▸ **WRITTEN EXERCISE**
Replace "computer-use agent" with "desktop assistant" everywhere in the listing below, and write out every line again with nothing else changed.

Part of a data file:
BEGIN

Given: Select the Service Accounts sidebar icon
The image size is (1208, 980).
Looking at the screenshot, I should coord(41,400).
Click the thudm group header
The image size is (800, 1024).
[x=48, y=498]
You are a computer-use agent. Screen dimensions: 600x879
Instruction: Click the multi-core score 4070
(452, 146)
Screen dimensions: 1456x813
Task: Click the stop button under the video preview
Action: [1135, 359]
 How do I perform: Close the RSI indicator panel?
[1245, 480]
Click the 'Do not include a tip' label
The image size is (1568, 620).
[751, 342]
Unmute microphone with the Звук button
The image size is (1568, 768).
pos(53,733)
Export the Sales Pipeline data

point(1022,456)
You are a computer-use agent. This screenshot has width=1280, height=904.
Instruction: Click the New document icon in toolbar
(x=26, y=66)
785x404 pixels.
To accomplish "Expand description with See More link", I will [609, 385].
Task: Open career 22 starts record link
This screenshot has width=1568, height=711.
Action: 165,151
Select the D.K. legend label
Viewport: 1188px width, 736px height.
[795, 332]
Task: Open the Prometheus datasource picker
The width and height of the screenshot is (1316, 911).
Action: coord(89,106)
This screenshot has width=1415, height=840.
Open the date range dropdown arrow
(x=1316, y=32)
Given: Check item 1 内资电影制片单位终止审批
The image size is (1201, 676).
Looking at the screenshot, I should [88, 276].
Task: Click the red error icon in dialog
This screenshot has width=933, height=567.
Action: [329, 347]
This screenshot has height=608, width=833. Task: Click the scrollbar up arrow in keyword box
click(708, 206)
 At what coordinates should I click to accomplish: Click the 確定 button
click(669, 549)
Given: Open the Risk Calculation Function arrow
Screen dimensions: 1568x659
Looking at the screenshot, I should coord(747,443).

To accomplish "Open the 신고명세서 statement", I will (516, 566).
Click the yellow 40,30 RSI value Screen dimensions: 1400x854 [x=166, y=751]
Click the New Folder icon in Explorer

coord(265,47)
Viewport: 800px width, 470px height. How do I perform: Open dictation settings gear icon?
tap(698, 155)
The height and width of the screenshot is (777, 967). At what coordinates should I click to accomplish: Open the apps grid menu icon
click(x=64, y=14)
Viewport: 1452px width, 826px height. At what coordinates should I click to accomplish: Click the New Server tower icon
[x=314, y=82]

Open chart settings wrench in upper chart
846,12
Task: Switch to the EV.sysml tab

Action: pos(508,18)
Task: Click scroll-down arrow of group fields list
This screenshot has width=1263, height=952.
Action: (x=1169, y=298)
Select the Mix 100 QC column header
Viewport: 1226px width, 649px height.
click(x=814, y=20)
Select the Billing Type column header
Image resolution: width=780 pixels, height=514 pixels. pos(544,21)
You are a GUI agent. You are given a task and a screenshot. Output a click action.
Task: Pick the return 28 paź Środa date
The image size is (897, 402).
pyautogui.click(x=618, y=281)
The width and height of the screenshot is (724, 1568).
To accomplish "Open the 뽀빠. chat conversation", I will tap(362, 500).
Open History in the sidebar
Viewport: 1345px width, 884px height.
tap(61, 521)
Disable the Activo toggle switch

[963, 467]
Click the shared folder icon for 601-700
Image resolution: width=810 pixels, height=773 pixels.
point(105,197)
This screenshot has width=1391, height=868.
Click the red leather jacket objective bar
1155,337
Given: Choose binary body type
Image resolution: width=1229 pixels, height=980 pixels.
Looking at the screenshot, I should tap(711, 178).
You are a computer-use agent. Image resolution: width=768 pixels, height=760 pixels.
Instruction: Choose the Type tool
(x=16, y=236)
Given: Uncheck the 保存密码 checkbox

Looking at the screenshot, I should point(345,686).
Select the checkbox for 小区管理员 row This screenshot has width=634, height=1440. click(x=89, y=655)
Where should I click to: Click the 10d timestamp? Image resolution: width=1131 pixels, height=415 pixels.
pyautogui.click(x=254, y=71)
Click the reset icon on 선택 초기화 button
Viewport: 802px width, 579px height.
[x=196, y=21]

END

▸ **WORKED ANSWER**
Given: Select the Service Accounts sidebar icon
The image size is (1208, 980).
Looking at the screenshot, I should coord(41,400).
Click the thudm group header
The image size is (800, 1024).
[x=48, y=498]
You are a desktop assistant. Screen dimensions: 600x879
Instruction: Click the multi-core score 4070
(452, 146)
Screen dimensions: 1456x813
Task: Click the stop button under the video preview
Action: [1135, 359]
 How do I perform: Close the RSI indicator panel?
[1245, 480]
Click the 'Do not include a tip' label
The image size is (1568, 620).
[751, 342]
Unmute microphone with the Звук button
The image size is (1568, 768).
pos(53,733)
Export the Sales Pipeline data

point(1022,456)
You are a desktop assistant. This screenshot has width=1280, height=904.
Instruction: Click the New document icon in toolbar
(x=26, y=66)
785x404 pixels.
To accomplish "Expand description with See More link", I will [609, 385].
Task: Open career 22 starts record link
This screenshot has width=1568, height=711.
Action: 165,151
Select the D.K. legend label
Viewport: 1188px width, 736px height.
[795, 332]
Task: Open the Prometheus datasource picker
The width and height of the screenshot is (1316, 911).
Action: coord(89,106)
This screenshot has width=1415, height=840.
Open the date range dropdown arrow
(x=1316, y=32)
Given: Check item 1 内资电影制片单位终止审批
The image size is (1201, 676).
Looking at the screenshot, I should [88, 276].
Task: Click the red error icon in dialog
This screenshot has width=933, height=567.
Action: [329, 347]
This screenshot has height=608, width=833. Task: Click the scrollbar up arrow in keyword box
click(708, 206)
 At what coordinates should I click to accomplish: Click the 確定 button
click(669, 549)
Given: Open the Risk Calculation Function arrow
Screen dimensions: 1568x659
Looking at the screenshot, I should coord(747,443).

To accomplish "Open the 신고명세서 statement", I will (516, 566).
Click the yellow 40,30 RSI value Screen dimensions: 1400x854 [x=166, y=751]
Click the New Folder icon in Explorer

coord(265,47)
Viewport: 800px width, 470px height. How do I perform: Open dictation settings gear icon?
tap(698, 155)
The height and width of the screenshot is (777, 967). At what coordinates should I click to accomplish: Open the apps grid menu icon
click(x=64, y=14)
Viewport: 1452px width, 826px height. At what coordinates should I click to accomplish: Click the New Server tower icon
[x=314, y=82]

Open chart settings wrench in upper chart
846,12
Task: Switch to the EV.sysml tab

Action: pos(508,18)
Task: Click scroll-down arrow of group fields list
This screenshot has width=1263, height=952.
Action: (x=1169, y=298)
Select the Mix 100 QC column header
Viewport: 1226px width, 649px height.
click(x=814, y=20)
Select the Billing Type column header
Image resolution: width=780 pixels, height=514 pixels. pos(544,21)
You are a GUI agent. You are given a task and a screenshot. Output a click action.
Task: Pick the return 28 paź Środa date
The image size is (897, 402).
pyautogui.click(x=618, y=281)
The width and height of the screenshot is (724, 1568).
To accomplish "Open the 뽀빠. chat conversation", I will tap(362, 500).
Open History in the sidebar
Viewport: 1345px width, 884px height.
tap(61, 521)
Disable the Activo toggle switch

[963, 467]
Click the shared folder icon for 601-700
Image resolution: width=810 pixels, height=773 pixels.
point(105,197)
This screenshot has width=1391, height=868.
Click the red leather jacket objective bar
1155,337
Given: Choose binary body type
Image resolution: width=1229 pixels, height=980 pixels.
Looking at the screenshot, I should tap(711, 178).
You are a desktop assistant. Image resolution: width=768 pixels, height=760 pixels.
Instruction: Choose the Type tool
(x=16, y=236)
Given: Uncheck the 保存密码 checkbox

Looking at the screenshot, I should point(345,686).
Select the checkbox for 小区管理员 row This screenshot has width=634, height=1440. click(x=89, y=655)
Where should I click to: Click the 10d timestamp? Image resolution: width=1131 pixels, height=415 pixels.
pyautogui.click(x=254, y=71)
Click the reset icon on 선택 초기화 button
Viewport: 802px width, 579px height.
[x=196, y=21]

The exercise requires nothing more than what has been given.